YOUR GOAL: Swap "lamp" for "bulb" in the data lines starting at the one containing "Screen dimensions: 651x317" and ending at the one containing "(x=39, y=248)", and give those lines back with nothing else altered.

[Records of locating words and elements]
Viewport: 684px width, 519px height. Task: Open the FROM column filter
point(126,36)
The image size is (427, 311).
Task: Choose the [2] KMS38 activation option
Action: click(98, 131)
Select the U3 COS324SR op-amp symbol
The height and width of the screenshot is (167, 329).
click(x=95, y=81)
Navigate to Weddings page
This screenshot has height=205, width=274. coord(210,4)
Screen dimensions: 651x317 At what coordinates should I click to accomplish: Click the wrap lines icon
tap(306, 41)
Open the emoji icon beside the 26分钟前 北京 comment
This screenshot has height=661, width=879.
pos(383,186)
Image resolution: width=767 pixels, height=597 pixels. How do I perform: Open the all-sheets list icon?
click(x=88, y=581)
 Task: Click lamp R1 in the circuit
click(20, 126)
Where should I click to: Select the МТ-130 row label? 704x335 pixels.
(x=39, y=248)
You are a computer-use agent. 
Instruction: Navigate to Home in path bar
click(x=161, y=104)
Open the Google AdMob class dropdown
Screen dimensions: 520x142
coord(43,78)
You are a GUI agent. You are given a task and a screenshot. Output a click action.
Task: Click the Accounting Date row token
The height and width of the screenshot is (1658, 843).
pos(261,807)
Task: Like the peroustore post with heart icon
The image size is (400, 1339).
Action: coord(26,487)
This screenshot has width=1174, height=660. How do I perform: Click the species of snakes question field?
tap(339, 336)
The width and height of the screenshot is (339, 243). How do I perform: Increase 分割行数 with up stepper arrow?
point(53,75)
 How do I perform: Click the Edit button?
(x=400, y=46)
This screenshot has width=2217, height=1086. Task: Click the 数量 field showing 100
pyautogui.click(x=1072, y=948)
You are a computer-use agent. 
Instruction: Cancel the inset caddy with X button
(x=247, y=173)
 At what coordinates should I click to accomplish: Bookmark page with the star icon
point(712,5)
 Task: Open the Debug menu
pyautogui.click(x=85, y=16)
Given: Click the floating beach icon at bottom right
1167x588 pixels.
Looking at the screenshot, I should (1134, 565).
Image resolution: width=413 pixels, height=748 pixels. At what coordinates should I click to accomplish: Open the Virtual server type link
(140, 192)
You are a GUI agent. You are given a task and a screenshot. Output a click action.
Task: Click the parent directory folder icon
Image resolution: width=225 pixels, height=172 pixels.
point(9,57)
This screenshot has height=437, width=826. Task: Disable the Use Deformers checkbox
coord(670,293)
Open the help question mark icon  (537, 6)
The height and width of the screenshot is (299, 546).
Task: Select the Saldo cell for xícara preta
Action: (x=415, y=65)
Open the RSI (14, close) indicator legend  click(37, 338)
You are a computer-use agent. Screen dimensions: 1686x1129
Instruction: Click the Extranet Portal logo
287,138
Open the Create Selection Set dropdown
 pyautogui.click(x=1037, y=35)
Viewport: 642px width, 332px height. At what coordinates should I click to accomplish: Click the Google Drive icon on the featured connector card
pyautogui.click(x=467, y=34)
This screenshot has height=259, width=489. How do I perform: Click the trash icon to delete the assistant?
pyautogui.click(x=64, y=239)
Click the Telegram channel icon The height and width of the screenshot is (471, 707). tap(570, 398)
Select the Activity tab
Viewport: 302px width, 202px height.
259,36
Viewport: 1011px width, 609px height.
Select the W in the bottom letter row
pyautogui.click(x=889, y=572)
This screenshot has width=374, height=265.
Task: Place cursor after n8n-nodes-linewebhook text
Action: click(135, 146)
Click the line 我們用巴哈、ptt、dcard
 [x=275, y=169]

THE SOLUTION:
Screen dimensions: 651x317 At what coordinates should I click to accomplish: Click the wrap lines icon
tap(306, 41)
Open the emoji icon beside the 26分钟前 北京 comment
This screenshot has height=661, width=879.
pos(383,186)
Image resolution: width=767 pixels, height=597 pixels. How do I perform: Open the all-sheets list icon?
click(x=88, y=581)
 Task: Click bulb R1 in the circuit
click(20, 126)
Where should I click to: Select the МТ-130 row label? 704x335 pixels.
(x=39, y=248)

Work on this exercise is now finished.